**Records supplied**
_ _ _ _

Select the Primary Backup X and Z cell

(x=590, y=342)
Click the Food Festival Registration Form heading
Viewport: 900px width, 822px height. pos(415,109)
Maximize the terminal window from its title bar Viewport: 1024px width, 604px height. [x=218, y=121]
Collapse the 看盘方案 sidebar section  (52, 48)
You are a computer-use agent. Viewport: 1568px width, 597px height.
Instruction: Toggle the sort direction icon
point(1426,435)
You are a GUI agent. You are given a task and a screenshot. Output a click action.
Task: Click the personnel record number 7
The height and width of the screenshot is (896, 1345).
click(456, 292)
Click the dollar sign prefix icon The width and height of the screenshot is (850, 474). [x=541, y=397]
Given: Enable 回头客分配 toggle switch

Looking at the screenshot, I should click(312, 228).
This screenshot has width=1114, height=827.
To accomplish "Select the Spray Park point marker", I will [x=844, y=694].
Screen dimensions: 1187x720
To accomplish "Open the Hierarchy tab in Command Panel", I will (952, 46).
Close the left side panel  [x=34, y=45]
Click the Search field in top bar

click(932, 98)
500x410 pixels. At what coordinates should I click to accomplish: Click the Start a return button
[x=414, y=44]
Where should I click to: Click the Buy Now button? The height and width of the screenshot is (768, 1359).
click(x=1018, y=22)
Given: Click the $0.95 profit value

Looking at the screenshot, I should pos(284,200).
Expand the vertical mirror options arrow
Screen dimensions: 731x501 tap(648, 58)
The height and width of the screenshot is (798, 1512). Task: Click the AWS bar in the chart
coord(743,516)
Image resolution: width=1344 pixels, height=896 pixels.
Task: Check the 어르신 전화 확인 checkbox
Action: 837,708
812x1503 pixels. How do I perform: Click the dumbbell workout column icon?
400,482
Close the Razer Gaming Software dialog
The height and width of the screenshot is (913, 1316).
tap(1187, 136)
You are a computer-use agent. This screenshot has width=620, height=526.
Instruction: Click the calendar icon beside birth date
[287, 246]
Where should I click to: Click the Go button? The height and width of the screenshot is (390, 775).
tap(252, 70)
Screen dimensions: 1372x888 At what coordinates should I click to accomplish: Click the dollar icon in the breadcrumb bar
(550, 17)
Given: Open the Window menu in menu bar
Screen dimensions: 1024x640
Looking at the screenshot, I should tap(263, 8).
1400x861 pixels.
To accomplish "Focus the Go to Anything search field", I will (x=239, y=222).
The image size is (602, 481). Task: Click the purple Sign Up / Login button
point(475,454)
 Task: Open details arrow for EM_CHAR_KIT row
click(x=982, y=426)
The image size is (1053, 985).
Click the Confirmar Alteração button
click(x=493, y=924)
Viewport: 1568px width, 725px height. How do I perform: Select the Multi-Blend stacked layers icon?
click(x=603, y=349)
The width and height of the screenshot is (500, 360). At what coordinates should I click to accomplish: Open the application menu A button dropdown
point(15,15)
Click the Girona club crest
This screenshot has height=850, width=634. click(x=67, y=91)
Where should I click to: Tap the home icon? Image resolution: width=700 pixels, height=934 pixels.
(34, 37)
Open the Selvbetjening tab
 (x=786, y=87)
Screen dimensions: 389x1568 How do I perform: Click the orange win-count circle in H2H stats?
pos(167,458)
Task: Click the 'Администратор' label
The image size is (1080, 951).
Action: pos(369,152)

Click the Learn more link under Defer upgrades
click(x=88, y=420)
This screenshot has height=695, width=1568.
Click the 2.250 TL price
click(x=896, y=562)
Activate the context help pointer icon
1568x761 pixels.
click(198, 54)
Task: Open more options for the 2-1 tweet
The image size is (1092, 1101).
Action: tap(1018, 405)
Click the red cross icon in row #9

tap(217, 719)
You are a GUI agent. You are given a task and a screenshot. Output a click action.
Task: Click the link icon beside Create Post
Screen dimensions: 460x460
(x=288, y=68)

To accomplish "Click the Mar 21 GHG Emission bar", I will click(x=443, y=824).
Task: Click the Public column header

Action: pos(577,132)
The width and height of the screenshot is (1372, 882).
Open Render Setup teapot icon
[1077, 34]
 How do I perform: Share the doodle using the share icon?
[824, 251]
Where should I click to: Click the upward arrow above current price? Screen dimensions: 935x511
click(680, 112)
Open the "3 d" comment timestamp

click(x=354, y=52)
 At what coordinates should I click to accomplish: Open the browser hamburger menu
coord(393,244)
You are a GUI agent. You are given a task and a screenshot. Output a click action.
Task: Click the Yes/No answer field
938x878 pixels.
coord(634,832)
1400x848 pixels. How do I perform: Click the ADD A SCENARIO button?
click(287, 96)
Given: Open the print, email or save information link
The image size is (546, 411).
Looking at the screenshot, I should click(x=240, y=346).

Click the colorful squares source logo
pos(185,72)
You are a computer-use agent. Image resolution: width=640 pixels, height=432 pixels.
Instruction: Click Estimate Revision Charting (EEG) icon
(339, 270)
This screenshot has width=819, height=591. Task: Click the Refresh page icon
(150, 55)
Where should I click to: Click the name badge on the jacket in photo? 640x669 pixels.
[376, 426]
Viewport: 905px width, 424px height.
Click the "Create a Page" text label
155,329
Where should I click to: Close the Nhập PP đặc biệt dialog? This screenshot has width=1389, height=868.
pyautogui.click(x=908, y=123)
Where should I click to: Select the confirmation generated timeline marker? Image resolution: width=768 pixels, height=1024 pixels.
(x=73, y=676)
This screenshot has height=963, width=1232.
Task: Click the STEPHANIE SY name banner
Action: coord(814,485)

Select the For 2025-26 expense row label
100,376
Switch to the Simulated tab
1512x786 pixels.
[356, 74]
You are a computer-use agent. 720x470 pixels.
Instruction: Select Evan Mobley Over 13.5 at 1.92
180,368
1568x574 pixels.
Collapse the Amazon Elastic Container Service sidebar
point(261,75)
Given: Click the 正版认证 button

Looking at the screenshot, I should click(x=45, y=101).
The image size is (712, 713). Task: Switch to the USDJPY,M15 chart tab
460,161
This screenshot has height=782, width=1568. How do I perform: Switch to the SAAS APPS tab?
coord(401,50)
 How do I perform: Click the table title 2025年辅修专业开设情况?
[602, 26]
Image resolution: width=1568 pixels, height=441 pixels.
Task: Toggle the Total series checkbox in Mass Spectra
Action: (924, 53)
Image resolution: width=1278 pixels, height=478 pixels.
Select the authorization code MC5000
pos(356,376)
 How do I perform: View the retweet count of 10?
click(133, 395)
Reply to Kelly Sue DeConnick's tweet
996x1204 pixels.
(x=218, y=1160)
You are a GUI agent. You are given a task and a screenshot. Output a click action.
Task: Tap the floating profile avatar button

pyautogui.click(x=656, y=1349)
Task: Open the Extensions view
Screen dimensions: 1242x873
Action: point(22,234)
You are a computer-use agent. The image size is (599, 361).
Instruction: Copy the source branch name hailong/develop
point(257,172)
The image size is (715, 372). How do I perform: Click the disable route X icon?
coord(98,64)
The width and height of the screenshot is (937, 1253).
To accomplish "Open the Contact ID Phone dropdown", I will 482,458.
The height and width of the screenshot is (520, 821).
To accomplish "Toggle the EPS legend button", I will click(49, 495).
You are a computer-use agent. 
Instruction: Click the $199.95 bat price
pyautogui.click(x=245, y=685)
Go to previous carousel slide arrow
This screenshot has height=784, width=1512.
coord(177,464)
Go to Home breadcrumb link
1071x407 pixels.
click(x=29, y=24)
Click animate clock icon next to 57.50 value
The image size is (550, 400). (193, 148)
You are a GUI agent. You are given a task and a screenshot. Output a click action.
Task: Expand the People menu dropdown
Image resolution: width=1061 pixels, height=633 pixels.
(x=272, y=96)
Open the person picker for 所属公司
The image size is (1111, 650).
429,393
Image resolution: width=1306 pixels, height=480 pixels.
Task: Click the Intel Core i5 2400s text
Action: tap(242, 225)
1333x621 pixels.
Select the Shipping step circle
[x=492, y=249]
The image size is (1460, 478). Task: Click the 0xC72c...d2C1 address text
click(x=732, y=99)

_ _ _ _

**Assigned task**
Gather each line from the listing above that holds "computer".

**Output for this task**
You are a computer-use agent. Viewport: 1568px width, 597px height.
You are a computer-use agent. This screenshot has width=620, height=526.
You are a computer-use agent. Image resolution: width=640 pixels, height=432 pixels.
You are a computer-use agent. 720x470 pixels.
You are a computer-use agent. The image size is (599, 361).
You are a computer-use agent. 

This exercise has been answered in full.